Our primary identity is that of being made in God’s image. That’s equally and fully true for both women and men. Beyond that are questions of relationship. First and foremost, are we in Christ? Secondly, are we in a relationship of service to others in ways that fully affirms their full daughtership or sonship? Gender segregated ministries in churches place obstacles to our ability to correctly live out the second question because it denies the full glorious truth of our unity in Christ because it reduces us to and cages us within the individualistic social constructs of complementarian gender identities.
Soli Deo Gloria
[1] Any specific perspectives I would have on gender segregated retreats would be based off the specific topic and motive for having the retreat. In my experience, though, most women’s and men’s retreats serve to reinforce the unbiblical gender stereotypes that have infected white American evangelicalism.

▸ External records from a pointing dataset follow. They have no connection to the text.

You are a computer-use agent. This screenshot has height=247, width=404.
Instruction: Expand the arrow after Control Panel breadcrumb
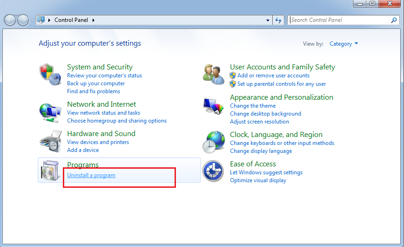[x=94, y=20]
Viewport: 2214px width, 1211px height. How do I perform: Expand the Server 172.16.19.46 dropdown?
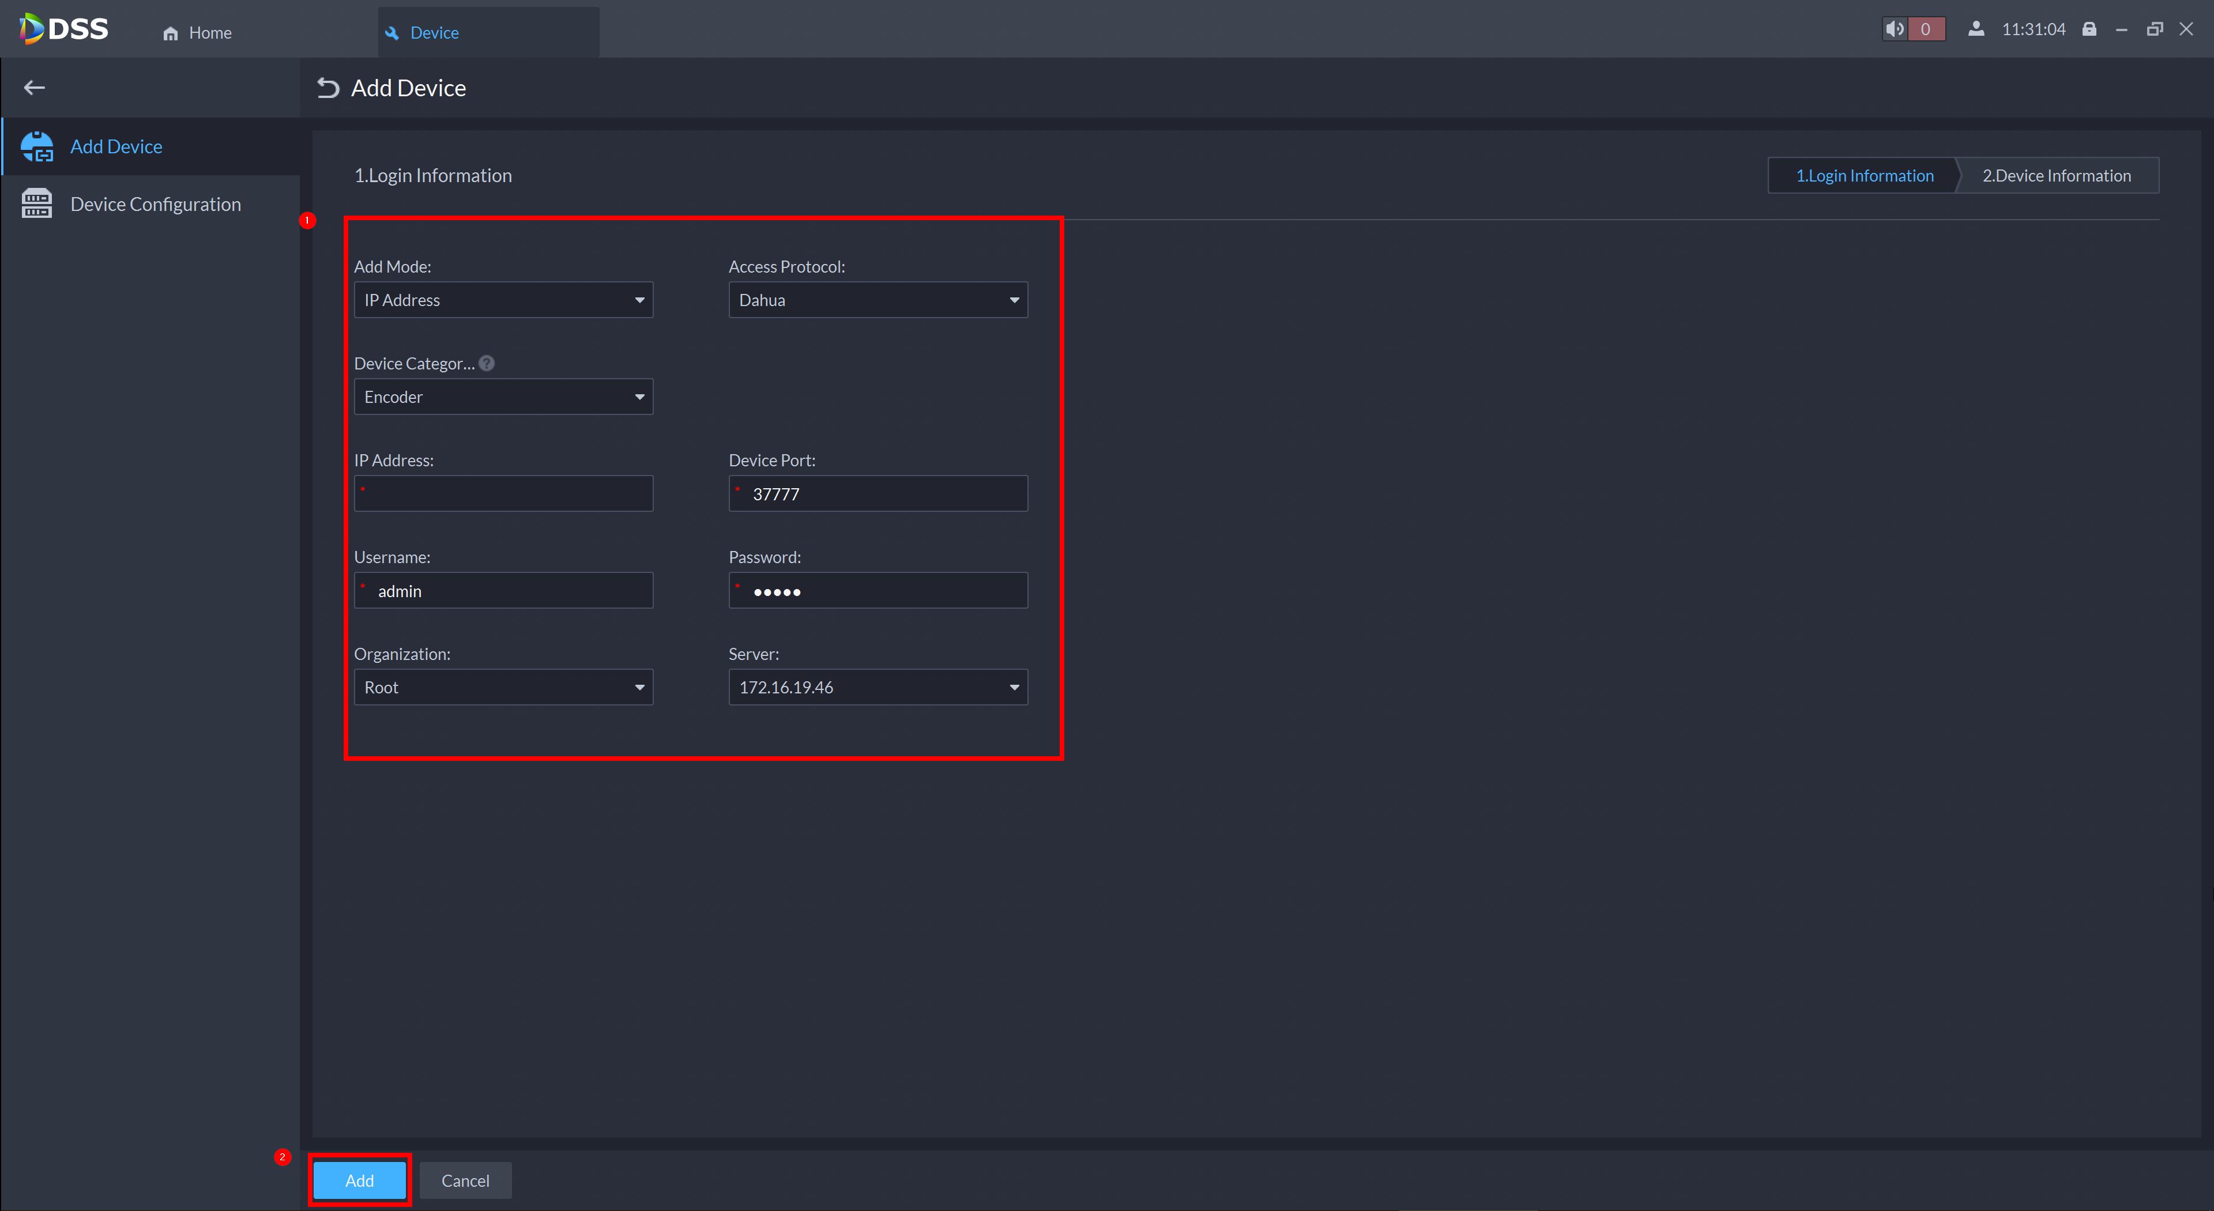pos(878,688)
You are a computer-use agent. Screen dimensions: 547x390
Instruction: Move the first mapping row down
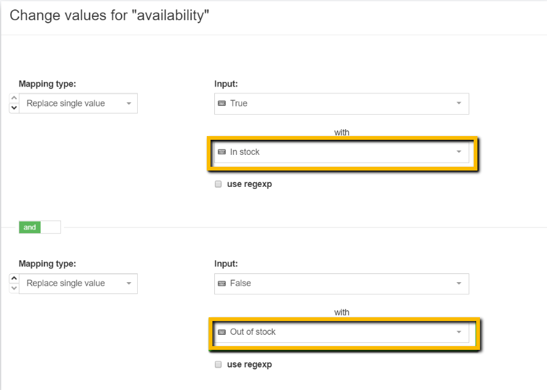[14, 108]
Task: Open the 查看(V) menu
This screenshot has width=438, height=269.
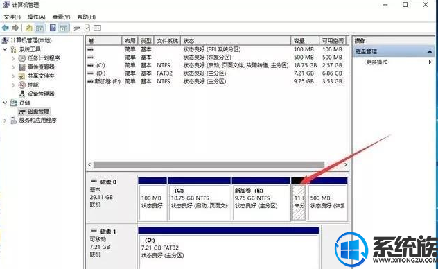Action: [61, 17]
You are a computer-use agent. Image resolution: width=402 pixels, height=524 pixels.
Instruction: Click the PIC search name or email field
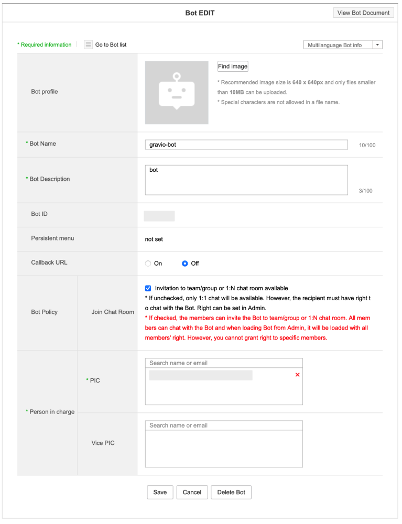click(x=224, y=363)
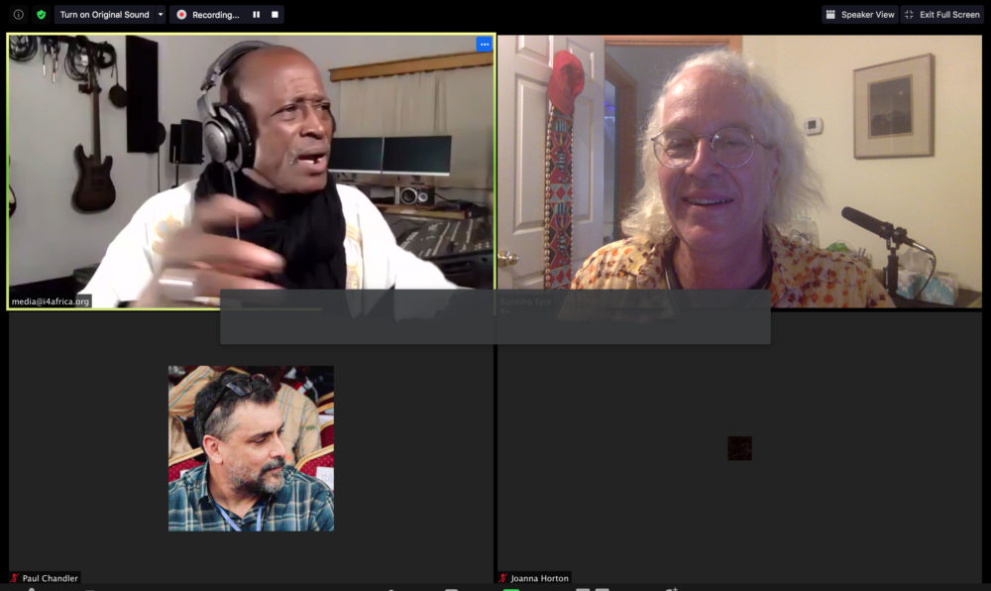Open the blue more options ellipsis menu
991x591 pixels.
484,44
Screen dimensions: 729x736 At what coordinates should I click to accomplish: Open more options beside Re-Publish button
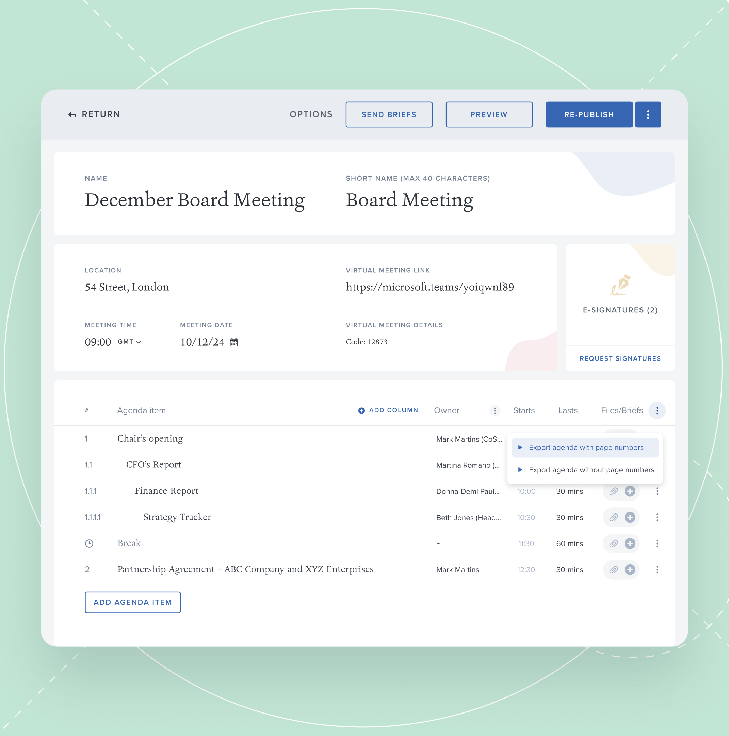point(648,114)
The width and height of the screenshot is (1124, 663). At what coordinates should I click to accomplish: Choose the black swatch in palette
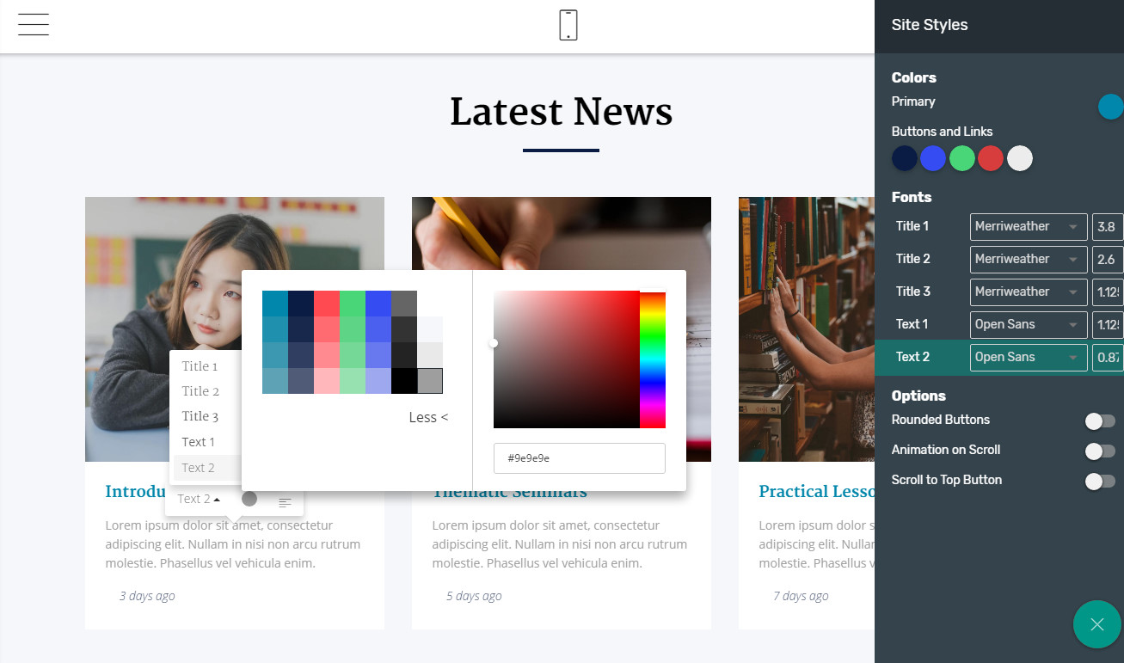click(x=404, y=381)
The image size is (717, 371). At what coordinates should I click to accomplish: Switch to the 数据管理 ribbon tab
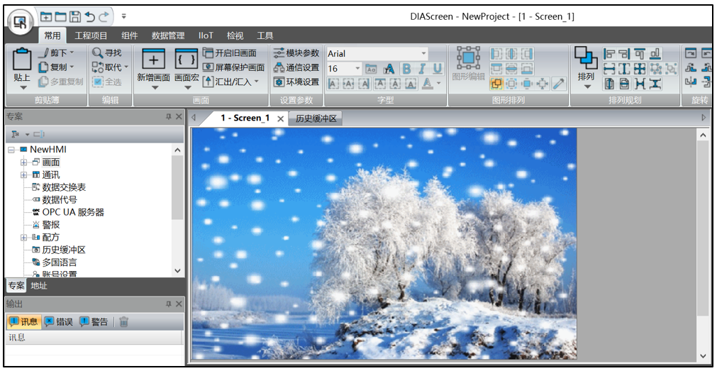(168, 35)
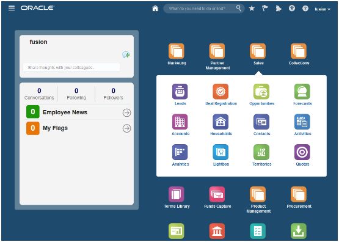
Task: Open My Flags arrow button
Action: click(126, 128)
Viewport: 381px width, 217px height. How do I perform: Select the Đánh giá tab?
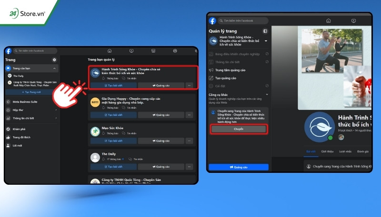[363, 151]
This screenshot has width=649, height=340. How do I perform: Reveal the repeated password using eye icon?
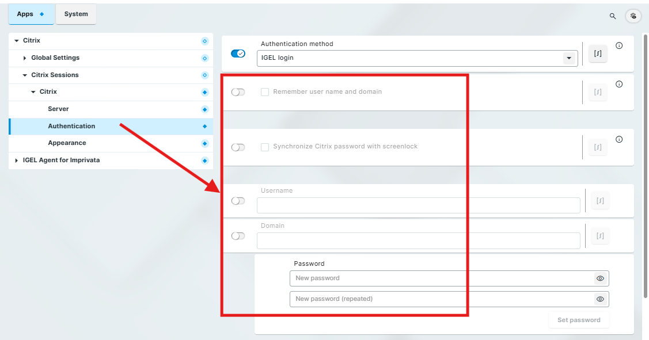600,299
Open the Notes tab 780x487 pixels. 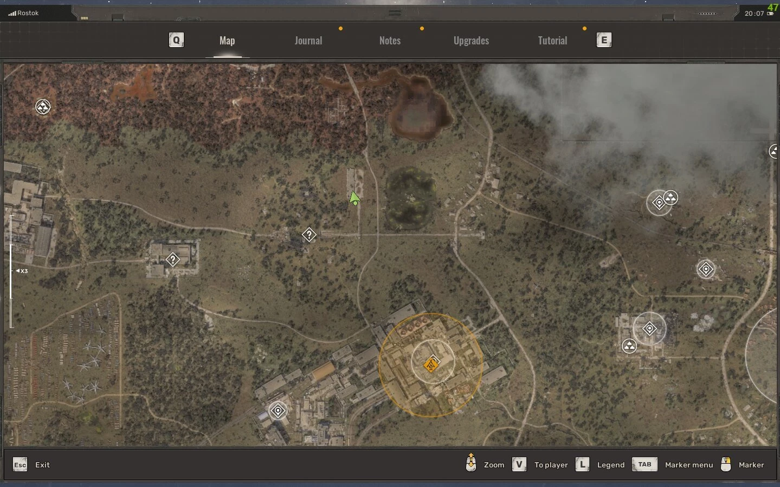(x=390, y=41)
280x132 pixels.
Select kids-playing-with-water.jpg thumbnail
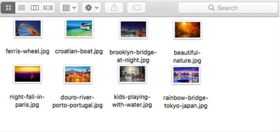coord(132,74)
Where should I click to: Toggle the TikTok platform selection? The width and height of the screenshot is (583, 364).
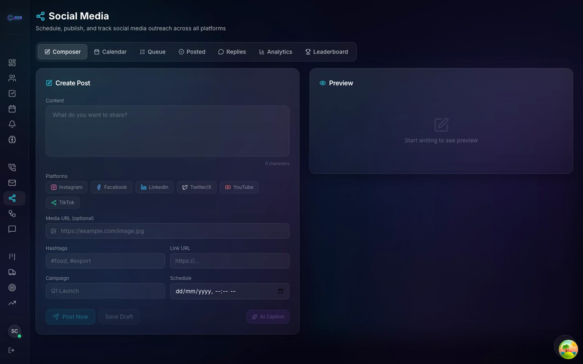click(63, 202)
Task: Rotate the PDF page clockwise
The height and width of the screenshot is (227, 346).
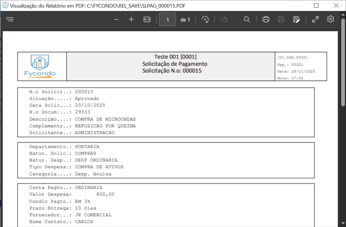Action: click(x=205, y=19)
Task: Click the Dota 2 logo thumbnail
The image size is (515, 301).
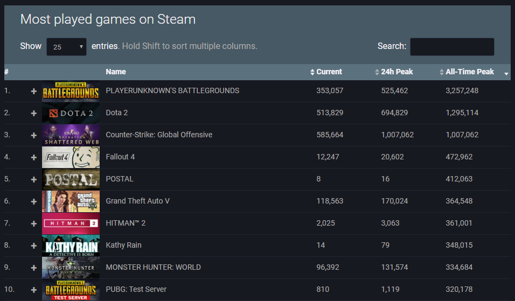Action: click(x=71, y=113)
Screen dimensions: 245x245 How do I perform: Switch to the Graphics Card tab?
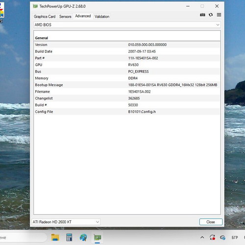pos(45,17)
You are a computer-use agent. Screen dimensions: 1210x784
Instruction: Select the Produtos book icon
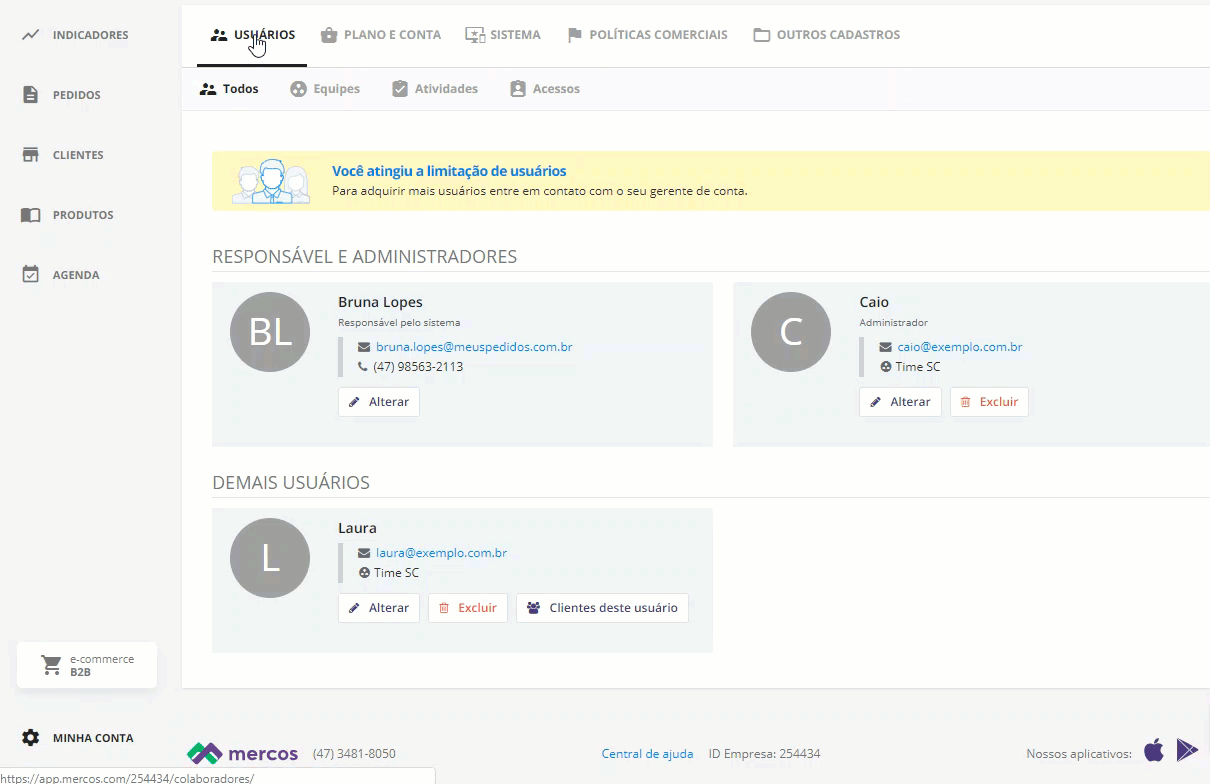coord(31,215)
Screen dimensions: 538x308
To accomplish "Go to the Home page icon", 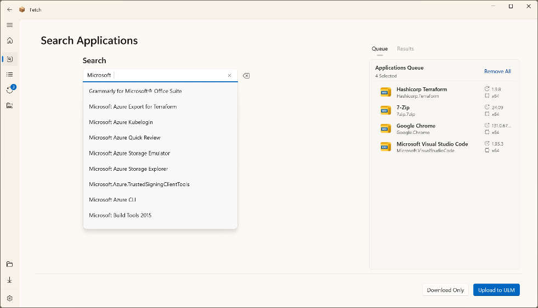I will pos(9,41).
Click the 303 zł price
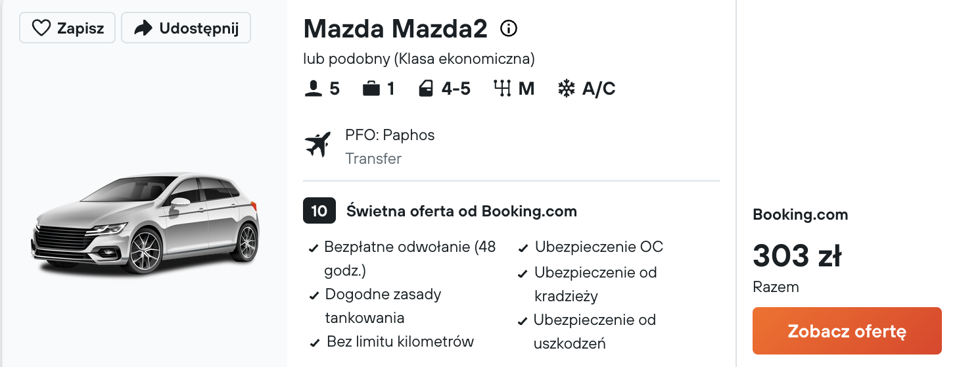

In doing so, they increase the marginalization of those women and men who don’t check off enough of the “appropriate” gender expression boxes.
[2] John Walton, The NIV Application Commentary: Genesis (Grand Rapids, MI: Zondervan, 2001), 130.
[3] Gordon J. Wenham, Word Biblical Commentary: Genesis 1-15 (Nashville: Thomas Nelson, 1987), 31.
[4] Peter J. Gentry and Stephen J. Wellum, God’s Kingdom through God’s Covenant (Wheaton, IL: Crossway, 2015), 79.
Say it louder for the folks in the back! From my personal experience, gender segregation in church spaces also interferes with men’s full participation as parents.
My husband and I work alternating schedules and split the work of raising and homeschooling our kids. We’ve been turned away more than once from “moms only” parenting or homeschooling groups in churches. The church-based homeschool co-op we attend now has over 50 families and maybe 2 or 3 men, including my husband, who participate. The group praises them for being “such involved dads” but does not support them. The weekly Bible study and numerous social activities are all explicitly women only. It is pretty isolating for my husband. This is one of many reasons we’re looking at a secular homeschooling group for next school year.
I am well aware my family’s arrangement is not typical, but my husband is not some kind of endangered species. I find it ironic that conservative Christian mores trumpet the importance of “strong fathers” but don’t know what to do with men who actually spend a lot of time caregiving.